According to the United States Census Bureau, the city has a total area of 0.22 sqmi, all land.

==Demographics==

===2020 census===
As of the census of 2020, there were 245 people, 101 households, and 71 families residing in the city. The population density was 1,170.8 inhabitants per square mile (452.0/km^{2}). There were 108 housing units at an average density of 516.1 per square mile (199.3/km^{2}). The racial makeup of the city was 91.8% White, 0.0% Black or African American, 0.0% Native American, 0.0% Asian, 0.0% Pacific Islander, 0.8% from other races and 7.3% from two or more races. Hispanic or Latino persons of any race comprised 1.6% of the population.

Of the 101 households, 31.7% of which had children under the age of 18 living with them, 54.5% were married couples living together, 5.9% were cohabitating couples, 21.8% had a female householder with no spouse or partner present and 17.8% had a male householder with no spouse or partner present. 29.7% of all households were non-families. 26.7% of all households were made up of individuals, 11.9% had someone living alone who was 65 years old or older.

The median age in the city was 44.4 years. 25.3% of the residents were under the age of 20; 2.4% were between the ages of 20 and 24; 24.1% were from 25 and 44; 26.1% were from 45 and 64; and 22.0% were 65 years of age or older. The gender makeup of the city was 52.7% male and 47.3% female.

===2010 census===
As of the census of 2010, there were 245 people, 104 households, and 79 families living in the city. The population density was 1113.6 PD/sqmi. There were 116 housing units at an average density of 527.3 /sqmi. The racial makeup of the city was 95.9% White, 0.8% Native American, and 3.3% from two or more races. Hispanic or Latino of any race were 1.2% of the population.

There were 104 households, of which 26.9% had children under the age of 18 living with them, 65.4% were married couples living together, 4.8% had a female householder with no husband present, 5.8% had a male householder with no wife present, and 24.0% were non-families. 21.2% of all households were made up of individuals, and 8.6% had someone living alone who was 65 years of age or older. The average household size was 2.36 and the average family size was 2.67.

The median age in the city was 45.3 years. 19.6% of residents were under the age of 18; 4.4% were between the ages of 18 and 24; 25.3% were from 25 to 44; 33.8% were from 45 to 64; and 16.7% were 65 years of age or older. The gender makeup of the city was 52.7% male and 47.3% female.

===2000 census===
As of the census of 2000, there were 259 people, 110 households, and 80 families living in the city. The population density was 1,202.7 PD/sqmi. There were 111 housing units at an average density of 515.4 /sqmi. The racial makeup of the city was 98.46% White, 0.39% African American, 0.77% from other races, and 0.39% from two or more races. Hispanic or Latino of any race were 0.77% of the population.
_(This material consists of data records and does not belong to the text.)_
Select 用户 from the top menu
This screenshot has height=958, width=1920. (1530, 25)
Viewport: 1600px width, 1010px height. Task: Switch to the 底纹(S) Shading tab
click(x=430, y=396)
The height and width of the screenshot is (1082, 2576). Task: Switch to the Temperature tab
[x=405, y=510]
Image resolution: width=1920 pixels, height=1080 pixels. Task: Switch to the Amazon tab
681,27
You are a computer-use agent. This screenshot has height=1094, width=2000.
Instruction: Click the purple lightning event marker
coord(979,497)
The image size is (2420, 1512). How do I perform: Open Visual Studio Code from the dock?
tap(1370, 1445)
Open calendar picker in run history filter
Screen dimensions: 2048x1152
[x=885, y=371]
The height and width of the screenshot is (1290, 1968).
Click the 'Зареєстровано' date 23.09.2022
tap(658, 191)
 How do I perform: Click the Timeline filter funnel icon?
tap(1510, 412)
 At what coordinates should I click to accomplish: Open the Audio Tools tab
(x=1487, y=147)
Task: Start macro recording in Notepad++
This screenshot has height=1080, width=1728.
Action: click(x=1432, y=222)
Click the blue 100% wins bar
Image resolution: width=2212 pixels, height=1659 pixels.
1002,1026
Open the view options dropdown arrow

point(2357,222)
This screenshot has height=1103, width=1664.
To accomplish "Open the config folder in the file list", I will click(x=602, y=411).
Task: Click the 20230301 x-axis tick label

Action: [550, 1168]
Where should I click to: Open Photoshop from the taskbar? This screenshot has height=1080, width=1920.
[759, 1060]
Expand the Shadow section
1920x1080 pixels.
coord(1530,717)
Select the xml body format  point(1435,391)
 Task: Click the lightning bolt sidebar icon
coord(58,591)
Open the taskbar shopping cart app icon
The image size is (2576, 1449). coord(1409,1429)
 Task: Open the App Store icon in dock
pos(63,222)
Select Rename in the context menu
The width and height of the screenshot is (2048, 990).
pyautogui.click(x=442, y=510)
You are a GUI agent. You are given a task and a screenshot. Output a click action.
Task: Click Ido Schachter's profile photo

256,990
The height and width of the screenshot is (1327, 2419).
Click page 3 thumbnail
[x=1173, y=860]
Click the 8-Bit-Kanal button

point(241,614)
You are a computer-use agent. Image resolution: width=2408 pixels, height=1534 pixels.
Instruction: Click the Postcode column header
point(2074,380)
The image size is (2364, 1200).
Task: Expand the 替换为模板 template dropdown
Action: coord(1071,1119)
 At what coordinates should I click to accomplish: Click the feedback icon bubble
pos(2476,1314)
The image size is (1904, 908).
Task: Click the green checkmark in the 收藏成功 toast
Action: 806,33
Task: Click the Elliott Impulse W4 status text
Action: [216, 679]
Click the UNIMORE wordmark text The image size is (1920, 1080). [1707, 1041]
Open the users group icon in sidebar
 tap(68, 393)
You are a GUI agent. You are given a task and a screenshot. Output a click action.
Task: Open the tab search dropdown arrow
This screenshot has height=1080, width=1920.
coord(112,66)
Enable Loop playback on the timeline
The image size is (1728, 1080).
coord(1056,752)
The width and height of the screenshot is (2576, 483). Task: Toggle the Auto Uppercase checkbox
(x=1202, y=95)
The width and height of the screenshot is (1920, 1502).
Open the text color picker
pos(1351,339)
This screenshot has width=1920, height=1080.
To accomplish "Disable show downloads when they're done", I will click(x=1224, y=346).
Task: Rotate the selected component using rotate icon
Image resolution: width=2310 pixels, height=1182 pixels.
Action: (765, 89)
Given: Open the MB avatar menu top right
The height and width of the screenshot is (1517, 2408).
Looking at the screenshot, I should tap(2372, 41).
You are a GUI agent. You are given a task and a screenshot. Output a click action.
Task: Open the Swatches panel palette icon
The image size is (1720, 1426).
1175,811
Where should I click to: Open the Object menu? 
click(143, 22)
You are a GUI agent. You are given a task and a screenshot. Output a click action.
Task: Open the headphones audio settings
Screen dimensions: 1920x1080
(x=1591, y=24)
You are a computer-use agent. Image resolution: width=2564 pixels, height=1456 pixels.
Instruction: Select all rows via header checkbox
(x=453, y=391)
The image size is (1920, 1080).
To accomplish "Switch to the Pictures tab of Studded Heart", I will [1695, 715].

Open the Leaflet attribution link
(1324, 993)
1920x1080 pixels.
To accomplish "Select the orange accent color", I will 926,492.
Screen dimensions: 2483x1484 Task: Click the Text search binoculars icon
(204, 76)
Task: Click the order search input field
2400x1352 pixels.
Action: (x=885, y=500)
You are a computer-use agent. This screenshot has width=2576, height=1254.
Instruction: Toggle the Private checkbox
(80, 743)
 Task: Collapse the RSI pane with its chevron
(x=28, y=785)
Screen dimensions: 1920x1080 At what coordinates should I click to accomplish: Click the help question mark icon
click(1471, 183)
There were 110 households, out of which 32.7% had children under the age of 18 living with them, 60.0% were married couples living together, 11.8% had a female householder with no husband present, and 26.4% were non-families. 22.7% of all households were made up of individuals, and 13.6% had someone living alone who was 65 years of age or older. The average household size was 2.35 and the average family size was 2.75.

Population spread: 25.9% under the age of 18, 3.5% from 18 to 24, 29.7% from 25 to 44, 25.5% from 45 to 64, and 15.4% who were 65 years of age or older. The median age was 39 years. For every 100 females, there were 94.7 males. For every 100 females age 18 and over, there were 90.1 males.

The median income for a household in the city was $36,250, and the median income for a family was $43,125. Males had a median income of $29,000 versus $31,071 for females. The per capita income for the city was $14,864. About 3.6% of families and 5.2% of the population were below the poverty line, including none of those under the age of eighteen and 20.5% of those 65 or over.

==Education==
The city is in the Glenwood Community School District.